# How to introduce an integer function into $\zeta$ function instead of $n$

I have a problem that I am struggling with since long and probably it is simple but I can not get through. So your help would be very welcome.

Known that Riemann $\zeta$ function is defined as sum over positive integers $n \in \Bbb N$:

$$\zeta(s)=\sum_{n=1}^\infty \frac{1}{n^s}$$

Having instead a function $\mathcal N(x)$ such that: $$\mathcal N(x) = \left\{ \begin{array}{l l} x & \quad \text{if x\in \Bbb N}\\ 0 & \quad \text{otherwise} \end{array} \right.$$

how can I formally correct introduce $\mathcal N(x)$ instead of $n$ into the $\zeta$ function formula:

$$\zeta(s)=\sum_{n=1}^\infty \frac{1}{?^s}$$

It might be just a trivial question but I can not get it? Do I need probably instead of sum an integral?
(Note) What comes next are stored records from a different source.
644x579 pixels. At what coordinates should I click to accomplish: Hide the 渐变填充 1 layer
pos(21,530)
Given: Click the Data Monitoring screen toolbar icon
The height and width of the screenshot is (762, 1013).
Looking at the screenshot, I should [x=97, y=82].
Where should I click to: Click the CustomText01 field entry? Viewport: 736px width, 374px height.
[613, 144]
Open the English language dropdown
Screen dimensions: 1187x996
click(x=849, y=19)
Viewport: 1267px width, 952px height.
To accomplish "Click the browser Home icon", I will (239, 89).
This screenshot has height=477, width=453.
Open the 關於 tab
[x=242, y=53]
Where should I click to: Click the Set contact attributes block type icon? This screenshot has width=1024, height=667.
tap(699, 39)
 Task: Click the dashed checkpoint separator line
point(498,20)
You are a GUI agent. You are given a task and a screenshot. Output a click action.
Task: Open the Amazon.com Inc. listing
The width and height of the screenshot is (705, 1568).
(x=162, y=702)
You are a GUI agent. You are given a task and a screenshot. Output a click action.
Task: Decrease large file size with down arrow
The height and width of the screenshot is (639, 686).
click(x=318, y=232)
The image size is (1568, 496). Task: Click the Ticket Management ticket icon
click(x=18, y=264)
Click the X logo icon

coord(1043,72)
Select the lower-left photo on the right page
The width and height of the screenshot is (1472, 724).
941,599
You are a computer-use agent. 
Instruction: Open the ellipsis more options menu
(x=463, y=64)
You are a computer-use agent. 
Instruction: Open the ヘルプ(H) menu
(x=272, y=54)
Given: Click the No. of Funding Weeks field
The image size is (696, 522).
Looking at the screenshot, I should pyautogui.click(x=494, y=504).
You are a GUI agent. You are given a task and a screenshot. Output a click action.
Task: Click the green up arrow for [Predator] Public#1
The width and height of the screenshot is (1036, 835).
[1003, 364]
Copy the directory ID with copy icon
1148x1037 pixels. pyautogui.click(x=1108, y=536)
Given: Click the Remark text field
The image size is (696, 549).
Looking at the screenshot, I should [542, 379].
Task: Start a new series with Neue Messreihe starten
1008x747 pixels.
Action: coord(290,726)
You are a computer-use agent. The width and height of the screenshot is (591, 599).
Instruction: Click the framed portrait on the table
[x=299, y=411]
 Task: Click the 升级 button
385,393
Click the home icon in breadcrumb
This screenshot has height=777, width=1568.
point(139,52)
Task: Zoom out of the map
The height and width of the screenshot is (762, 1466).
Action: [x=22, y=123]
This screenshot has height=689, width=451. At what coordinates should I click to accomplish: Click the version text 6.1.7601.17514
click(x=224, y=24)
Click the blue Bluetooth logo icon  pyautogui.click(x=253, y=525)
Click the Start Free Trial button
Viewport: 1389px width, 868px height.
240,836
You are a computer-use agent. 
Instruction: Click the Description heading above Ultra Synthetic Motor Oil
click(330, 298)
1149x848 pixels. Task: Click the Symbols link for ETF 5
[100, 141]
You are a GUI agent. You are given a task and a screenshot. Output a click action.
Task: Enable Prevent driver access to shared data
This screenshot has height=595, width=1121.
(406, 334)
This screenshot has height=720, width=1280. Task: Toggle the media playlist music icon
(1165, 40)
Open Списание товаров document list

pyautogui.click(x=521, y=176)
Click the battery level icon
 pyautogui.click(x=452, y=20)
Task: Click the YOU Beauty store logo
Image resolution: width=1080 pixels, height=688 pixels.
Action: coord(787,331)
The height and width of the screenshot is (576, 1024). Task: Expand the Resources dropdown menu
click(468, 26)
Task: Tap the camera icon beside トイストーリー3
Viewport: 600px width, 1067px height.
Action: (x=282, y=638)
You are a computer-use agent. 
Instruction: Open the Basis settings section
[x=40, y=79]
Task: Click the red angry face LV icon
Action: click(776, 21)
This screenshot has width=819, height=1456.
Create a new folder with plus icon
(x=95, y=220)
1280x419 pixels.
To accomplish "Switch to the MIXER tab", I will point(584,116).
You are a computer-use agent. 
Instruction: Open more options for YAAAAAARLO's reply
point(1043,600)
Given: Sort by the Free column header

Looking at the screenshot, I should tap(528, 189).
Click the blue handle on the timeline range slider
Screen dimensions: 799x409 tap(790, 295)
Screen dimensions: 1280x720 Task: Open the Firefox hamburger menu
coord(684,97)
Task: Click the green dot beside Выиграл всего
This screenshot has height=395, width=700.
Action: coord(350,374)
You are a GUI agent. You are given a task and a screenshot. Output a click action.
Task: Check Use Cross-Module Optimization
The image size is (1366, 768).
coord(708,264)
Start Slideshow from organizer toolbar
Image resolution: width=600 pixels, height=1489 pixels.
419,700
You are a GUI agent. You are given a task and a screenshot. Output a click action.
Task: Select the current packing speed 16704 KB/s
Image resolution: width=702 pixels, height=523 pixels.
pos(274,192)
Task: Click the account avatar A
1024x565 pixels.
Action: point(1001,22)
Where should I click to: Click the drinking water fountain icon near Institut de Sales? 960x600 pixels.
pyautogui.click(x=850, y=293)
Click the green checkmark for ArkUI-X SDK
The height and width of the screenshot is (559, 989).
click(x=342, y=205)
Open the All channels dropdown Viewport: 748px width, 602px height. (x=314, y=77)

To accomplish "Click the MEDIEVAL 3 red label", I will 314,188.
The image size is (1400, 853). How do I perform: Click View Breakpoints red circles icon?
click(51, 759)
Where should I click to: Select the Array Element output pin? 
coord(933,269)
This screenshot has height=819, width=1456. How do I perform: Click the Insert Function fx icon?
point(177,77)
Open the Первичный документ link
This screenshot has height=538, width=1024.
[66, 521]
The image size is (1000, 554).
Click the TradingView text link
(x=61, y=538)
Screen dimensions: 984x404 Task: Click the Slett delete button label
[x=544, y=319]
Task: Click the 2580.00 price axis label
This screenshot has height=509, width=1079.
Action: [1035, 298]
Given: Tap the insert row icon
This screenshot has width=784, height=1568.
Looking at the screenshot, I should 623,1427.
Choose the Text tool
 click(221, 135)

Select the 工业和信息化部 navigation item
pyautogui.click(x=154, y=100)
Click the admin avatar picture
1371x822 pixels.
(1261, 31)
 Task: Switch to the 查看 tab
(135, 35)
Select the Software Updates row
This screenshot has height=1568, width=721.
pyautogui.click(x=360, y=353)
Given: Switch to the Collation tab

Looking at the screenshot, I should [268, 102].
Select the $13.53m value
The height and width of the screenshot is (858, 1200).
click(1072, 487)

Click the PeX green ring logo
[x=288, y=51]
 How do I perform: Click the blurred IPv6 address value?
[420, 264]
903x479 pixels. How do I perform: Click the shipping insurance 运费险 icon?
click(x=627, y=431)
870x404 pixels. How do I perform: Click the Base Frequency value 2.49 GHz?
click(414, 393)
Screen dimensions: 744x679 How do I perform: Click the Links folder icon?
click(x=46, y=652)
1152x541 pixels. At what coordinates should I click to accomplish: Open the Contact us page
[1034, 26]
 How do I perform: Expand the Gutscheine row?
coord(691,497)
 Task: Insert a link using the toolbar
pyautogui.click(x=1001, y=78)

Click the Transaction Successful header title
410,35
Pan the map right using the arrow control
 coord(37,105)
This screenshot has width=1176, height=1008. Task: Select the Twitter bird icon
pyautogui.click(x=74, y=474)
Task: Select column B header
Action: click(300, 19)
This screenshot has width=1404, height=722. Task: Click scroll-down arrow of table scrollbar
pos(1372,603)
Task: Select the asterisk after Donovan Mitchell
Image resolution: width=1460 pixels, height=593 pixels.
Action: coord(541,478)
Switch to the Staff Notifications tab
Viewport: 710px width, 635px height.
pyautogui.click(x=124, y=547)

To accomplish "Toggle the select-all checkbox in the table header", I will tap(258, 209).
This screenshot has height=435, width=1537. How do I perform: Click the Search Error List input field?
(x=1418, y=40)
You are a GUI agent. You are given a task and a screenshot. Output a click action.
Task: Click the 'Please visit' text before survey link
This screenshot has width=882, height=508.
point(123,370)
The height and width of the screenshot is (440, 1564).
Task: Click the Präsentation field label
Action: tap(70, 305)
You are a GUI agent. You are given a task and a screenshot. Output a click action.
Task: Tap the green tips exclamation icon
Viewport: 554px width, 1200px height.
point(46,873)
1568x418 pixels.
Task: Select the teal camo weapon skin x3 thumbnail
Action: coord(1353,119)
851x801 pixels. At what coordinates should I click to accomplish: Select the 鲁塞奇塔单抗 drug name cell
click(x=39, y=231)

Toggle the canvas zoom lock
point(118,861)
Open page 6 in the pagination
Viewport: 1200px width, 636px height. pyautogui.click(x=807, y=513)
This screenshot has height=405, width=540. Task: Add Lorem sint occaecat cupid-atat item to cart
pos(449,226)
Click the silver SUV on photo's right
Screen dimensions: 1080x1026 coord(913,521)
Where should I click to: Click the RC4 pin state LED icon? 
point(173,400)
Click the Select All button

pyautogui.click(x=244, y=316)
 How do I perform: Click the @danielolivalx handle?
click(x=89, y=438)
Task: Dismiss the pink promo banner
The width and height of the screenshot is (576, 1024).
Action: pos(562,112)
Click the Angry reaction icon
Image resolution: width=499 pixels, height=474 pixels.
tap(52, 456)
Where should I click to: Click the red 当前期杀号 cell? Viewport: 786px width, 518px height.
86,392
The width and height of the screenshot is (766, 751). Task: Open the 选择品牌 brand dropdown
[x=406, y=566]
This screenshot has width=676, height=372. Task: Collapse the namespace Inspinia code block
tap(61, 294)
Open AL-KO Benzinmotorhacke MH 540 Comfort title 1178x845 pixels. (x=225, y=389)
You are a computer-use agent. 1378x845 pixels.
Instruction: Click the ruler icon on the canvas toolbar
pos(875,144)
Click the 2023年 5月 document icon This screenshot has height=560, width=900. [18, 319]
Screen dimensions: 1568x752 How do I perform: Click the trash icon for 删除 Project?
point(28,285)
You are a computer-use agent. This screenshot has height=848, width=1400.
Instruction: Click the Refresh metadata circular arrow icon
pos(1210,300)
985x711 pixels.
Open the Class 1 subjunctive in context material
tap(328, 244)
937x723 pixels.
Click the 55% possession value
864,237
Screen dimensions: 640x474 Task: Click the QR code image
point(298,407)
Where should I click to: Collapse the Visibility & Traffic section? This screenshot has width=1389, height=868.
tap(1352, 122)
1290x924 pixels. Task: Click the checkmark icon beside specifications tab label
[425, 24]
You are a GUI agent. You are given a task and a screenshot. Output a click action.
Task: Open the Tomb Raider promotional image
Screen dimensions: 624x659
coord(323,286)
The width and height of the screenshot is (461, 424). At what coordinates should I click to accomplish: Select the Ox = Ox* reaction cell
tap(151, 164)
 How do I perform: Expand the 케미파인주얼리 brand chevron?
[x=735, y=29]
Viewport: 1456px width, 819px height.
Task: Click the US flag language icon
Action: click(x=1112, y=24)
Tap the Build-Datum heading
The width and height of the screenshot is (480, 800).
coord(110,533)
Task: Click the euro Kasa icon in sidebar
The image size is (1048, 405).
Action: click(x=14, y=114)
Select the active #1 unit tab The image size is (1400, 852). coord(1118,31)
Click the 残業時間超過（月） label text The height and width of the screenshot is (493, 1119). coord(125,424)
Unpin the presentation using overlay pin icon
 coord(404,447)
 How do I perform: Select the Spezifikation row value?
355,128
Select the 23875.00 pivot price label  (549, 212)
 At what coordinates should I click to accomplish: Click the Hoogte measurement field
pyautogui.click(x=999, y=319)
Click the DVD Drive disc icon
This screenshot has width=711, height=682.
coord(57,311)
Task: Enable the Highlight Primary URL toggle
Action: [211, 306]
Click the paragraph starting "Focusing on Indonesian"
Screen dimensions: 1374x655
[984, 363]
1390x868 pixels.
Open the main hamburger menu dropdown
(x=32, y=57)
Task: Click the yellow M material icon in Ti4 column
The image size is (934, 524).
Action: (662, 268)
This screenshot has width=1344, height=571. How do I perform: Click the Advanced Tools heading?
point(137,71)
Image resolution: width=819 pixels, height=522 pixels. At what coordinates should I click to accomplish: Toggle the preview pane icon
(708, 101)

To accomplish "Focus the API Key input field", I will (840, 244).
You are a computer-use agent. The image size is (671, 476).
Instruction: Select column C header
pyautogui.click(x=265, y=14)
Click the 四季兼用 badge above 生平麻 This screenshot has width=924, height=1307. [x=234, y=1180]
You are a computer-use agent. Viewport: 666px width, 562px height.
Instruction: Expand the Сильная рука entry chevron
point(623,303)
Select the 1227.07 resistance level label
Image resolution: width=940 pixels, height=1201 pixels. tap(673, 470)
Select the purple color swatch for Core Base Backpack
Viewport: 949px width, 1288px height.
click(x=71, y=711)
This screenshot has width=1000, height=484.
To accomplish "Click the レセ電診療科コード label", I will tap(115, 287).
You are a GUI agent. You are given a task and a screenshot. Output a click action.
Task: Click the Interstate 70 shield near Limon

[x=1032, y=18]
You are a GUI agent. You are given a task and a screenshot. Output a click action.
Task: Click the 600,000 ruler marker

• Just write $\displaystyle\sum_{n=1}^\infty\frac{1}{{\cal N}(n)^s}$, because $n={\cal N}(n)$ for all $n\in\Bbb N$. This is a very weird question...
– anon
Jun 14, 2013 at 23:16
• @anon appreciate if you put this into an answer so I would quit. Jul 10, 2013 at 7:24

You can write it like $$\zeta(s) = \sum_{n = 1}^\infty \frac{1}{\mathcal{N}(n)^s}.$$ Interestingly, you might be interested to know that this is reminiscent of the Dedekind zeta function, which is defined as a sum over norms of ideals of a number field.